Barry Callebaut, creators of the coveted “ruby chocolate,” says they’re finally bringing the pink-hued sweet stateside. The announcement comes two years after the new class of cocoa went public, and one year after the pink KitKat first appeared in Japan. Though the company still needs FDA approval to call the rose-colored bars “chocolate,” American consumers have been eagerly awaiting the domestic debut of the first new chocolate color in over 80 years.
But how exactly Barry Callebaut produces such blush-colored bars without artificial colors is still a matter of some debate. The manufacturer is treating the process as a closely-guarded trade secret, though some industry insiders think they’re narrowing in on the truth.
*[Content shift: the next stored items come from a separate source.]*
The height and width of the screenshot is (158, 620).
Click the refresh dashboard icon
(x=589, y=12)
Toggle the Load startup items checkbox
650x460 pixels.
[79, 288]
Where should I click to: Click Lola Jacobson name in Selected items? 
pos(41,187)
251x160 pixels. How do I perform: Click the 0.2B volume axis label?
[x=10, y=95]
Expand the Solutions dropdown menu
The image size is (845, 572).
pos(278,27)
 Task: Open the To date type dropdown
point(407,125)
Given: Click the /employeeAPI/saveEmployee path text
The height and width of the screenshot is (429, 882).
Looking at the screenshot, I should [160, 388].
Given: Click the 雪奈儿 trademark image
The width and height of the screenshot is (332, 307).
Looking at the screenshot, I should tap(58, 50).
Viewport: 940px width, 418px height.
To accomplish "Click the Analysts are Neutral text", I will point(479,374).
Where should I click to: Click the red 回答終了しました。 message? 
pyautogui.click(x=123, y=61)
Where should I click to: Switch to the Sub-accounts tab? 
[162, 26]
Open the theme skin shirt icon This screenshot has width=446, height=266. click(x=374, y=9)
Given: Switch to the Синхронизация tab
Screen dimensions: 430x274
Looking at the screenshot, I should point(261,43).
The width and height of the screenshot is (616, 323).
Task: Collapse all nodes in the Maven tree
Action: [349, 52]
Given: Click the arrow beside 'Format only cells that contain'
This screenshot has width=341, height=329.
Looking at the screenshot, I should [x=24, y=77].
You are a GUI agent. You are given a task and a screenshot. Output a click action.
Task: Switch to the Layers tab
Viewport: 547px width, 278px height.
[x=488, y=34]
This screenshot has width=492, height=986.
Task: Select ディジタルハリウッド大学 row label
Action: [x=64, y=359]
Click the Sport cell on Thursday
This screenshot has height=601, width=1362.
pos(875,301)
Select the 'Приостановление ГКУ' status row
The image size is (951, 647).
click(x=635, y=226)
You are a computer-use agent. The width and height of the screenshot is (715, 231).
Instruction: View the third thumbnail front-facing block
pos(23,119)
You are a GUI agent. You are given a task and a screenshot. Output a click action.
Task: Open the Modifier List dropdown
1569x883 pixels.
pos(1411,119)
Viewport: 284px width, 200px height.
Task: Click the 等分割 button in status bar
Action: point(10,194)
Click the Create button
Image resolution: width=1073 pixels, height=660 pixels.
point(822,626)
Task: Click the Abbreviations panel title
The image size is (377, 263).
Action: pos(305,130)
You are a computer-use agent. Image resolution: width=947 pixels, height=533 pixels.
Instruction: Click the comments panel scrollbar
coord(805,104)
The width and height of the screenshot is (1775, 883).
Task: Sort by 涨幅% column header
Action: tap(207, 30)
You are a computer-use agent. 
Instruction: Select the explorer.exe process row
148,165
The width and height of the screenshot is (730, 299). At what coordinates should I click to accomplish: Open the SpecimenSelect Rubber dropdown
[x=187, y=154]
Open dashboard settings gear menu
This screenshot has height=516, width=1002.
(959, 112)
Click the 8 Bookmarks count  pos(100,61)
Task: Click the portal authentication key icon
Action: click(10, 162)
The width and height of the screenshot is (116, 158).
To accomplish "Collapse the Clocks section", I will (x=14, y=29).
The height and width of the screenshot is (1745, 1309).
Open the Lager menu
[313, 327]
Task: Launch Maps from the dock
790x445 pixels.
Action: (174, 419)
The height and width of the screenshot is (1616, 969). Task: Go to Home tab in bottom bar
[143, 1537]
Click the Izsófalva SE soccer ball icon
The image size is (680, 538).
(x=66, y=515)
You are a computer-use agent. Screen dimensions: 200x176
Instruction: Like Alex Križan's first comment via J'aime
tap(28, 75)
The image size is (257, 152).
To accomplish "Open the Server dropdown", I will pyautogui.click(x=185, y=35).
Regular ol’ brown chocolate is made by drying and fermenting the bitter beans of the cacao tree until they’re edible—something Mesoamericans have been doing for almost 4,000 years. The resulting cocoa can then be heated into a liquor, which separates cocoa solids and cocoa butter. The solids and butter are then mixed back together in product-specific ratios; the more solids yu have, the more chocolatey flavor inside (though the cacao percentage you see printed on the label is the total mass of butter and solids). Most candy has milk and sugar mixed in, too.
In 2017, Peter Boone, Barry Callebaut’s chief innovation and quality officer, told the Guardian that the company derives its pink chocolate from a “ruby” cacao bean that grows in Ivory Coast, Ecuador, and Brazil (and presumably went undiscovered and unutilized until the Swiss team discovered it). But chocolate-makers speculate the bars are simply made from regular but unfermented cocoa, which has always had a subtle pink hue.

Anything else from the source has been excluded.